Creating the office of the public prosecutor was an idea that Stephen Harper promised in Quebec City in the morning of the second day of the 2006 general election. I remember this day well as I was travelling with him at the time and it was probably the single worst day for the Tories on what would be a very long campaign. (Overall, I thought the Conservatives ran an intelligent, effective, and highly disciplined campaign but it sure didn't look like that was going to be the outcome during those first few days.)

To begin with, Harper announced this public prosecutor idea in Quebec City surrounded by local candidates (some of them now MPs) whose names he could not remember. Those candidates would include a future Foreign Affairs Minister named Maxime Bernier. Then — and this was as out-of-character for Harper then as it is now — he had trouble clearly explaining just what it was that a public prosecutor would do. To finish the morning off on a high note, candidate (and now Heritage Minister) Josée Verner actually shoved CBC reporter Julie Van Dusen out of the way in order to flee from the scrum which ensued after Harper had left the room.
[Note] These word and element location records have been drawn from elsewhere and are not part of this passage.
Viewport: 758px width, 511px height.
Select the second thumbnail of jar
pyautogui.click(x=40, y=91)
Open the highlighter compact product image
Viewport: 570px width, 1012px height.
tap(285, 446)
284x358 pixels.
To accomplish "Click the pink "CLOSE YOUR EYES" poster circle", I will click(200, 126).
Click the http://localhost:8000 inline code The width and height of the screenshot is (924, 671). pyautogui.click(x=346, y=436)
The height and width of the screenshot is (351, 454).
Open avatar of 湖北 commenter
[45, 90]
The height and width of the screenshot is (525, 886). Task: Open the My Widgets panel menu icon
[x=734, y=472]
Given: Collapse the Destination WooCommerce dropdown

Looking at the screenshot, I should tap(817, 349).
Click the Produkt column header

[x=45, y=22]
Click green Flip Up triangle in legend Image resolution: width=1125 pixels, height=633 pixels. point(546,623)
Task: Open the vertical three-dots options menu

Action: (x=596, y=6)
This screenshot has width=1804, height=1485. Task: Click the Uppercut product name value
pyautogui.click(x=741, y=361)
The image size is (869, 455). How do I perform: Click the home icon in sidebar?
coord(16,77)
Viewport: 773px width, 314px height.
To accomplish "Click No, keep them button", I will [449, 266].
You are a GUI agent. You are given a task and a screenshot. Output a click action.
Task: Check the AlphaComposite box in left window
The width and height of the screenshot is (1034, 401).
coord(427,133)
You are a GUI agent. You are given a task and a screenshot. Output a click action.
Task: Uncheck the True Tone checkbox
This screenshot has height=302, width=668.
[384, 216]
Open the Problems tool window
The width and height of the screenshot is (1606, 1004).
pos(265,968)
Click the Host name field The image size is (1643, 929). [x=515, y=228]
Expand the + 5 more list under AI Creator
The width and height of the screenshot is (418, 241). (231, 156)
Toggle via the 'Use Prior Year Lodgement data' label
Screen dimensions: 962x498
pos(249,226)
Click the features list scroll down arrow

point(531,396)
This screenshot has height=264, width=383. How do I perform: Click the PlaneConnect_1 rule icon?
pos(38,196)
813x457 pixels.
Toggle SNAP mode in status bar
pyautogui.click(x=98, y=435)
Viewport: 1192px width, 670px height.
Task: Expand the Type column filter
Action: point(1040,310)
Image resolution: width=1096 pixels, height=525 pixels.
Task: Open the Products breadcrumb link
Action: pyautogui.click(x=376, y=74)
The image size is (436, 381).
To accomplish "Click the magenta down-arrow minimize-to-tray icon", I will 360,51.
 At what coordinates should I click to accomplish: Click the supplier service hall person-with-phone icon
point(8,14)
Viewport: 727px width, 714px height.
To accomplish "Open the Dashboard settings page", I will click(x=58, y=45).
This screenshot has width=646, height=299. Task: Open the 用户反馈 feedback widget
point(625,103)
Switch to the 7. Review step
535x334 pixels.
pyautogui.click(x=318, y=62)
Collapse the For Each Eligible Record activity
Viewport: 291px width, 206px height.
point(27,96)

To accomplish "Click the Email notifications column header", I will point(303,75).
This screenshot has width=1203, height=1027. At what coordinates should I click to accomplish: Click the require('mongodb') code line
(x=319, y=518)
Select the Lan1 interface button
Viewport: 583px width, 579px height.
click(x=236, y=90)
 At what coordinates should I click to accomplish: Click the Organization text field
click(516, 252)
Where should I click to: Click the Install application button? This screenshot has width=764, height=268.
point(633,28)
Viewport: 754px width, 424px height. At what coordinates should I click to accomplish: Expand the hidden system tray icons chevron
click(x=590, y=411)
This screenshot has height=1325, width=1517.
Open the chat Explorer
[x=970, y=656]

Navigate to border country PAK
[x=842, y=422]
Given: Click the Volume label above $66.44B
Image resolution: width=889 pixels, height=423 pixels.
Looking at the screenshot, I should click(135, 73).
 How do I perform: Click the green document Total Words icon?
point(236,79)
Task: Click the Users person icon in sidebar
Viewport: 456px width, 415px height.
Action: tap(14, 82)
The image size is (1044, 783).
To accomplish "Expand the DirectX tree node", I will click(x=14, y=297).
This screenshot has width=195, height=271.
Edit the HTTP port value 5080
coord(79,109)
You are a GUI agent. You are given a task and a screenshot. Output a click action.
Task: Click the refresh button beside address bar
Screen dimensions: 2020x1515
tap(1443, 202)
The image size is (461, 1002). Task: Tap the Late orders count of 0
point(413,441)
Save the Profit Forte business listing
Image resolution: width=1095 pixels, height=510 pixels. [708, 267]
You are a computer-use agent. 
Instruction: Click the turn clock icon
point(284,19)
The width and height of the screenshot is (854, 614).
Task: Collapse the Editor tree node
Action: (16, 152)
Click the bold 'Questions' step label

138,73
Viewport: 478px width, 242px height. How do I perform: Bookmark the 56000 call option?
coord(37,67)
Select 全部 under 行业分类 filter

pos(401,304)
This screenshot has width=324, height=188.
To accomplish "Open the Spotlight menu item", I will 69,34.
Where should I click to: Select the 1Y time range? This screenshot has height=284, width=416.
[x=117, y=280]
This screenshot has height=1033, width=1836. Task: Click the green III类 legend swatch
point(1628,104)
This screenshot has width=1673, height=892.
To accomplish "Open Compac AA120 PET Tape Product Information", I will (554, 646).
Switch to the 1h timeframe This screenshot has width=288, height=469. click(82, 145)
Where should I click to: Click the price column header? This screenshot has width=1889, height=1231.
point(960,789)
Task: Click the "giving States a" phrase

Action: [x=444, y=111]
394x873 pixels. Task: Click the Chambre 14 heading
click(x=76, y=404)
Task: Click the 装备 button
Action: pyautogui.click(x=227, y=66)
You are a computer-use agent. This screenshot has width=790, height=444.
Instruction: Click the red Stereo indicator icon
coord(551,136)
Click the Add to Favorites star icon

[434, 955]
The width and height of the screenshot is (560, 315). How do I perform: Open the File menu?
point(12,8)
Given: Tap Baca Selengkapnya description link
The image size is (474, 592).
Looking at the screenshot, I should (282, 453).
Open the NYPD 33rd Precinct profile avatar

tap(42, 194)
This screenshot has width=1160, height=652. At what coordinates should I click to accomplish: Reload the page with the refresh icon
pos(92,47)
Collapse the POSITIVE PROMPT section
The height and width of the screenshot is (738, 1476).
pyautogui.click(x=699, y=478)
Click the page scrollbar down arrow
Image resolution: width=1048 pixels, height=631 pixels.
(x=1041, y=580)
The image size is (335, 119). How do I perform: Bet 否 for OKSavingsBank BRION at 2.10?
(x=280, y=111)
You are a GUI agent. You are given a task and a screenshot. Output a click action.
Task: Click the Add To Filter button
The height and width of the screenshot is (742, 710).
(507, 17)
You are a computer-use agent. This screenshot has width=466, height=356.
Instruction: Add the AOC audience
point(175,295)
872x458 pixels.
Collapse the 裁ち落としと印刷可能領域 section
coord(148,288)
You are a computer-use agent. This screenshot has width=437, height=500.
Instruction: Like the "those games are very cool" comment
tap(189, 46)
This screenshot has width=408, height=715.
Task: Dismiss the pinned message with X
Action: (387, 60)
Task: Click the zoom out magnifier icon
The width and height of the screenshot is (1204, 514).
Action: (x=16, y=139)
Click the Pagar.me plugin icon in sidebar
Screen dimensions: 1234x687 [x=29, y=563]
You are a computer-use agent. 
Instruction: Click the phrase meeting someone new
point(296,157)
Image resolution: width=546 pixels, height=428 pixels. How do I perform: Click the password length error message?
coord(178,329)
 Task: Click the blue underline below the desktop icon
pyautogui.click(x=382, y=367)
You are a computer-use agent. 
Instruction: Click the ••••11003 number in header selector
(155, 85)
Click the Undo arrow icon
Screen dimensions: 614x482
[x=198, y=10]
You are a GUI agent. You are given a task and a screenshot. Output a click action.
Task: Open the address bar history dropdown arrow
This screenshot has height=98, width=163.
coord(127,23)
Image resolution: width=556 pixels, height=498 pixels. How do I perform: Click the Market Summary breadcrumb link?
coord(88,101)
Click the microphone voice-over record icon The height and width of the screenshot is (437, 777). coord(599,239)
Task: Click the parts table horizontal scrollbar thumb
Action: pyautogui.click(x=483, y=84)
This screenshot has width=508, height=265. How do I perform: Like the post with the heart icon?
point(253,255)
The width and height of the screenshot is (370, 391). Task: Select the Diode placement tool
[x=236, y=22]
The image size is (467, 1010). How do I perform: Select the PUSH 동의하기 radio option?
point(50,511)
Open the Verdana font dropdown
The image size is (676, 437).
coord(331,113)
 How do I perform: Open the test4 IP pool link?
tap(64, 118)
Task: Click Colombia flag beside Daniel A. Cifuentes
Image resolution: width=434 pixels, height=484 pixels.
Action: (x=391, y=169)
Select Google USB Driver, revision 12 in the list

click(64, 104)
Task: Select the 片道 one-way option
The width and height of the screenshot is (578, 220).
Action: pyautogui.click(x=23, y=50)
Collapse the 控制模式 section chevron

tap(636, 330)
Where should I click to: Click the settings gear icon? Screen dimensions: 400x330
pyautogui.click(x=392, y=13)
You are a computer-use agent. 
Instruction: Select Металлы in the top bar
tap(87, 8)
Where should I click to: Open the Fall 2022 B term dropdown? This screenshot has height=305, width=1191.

But the day didn't end there. We left Quebec City and, over lunch, flew to Halifax where Harper was to address a big rally there in the late afternoon. Then Premier John Hamm was on hand as well as other notable Nova Scotia Conservatives including one Peter MacKay. Now Harper's professional training is as an economist. MacKay, on the other hand, is a lawyer and served for a time as a Crown prosecutor in New Glasgow. So MacKay has some good first-hand knowledge about the kinds of decisions a public prosecutor might make. But it turned out that MacKay — he was Harper's deputy leader remember — had not been briefed about this key election promise. In fact, the reporters on the bus at the time learned that Conservative strategists had not even solicited MacKay's advice about the office — an odd omission, not only because MacKay was a former prosecutor but also because Nova Scotia was the only province to have a Public Prosecution Service. In fact, Nova Scotia has had one since 1990.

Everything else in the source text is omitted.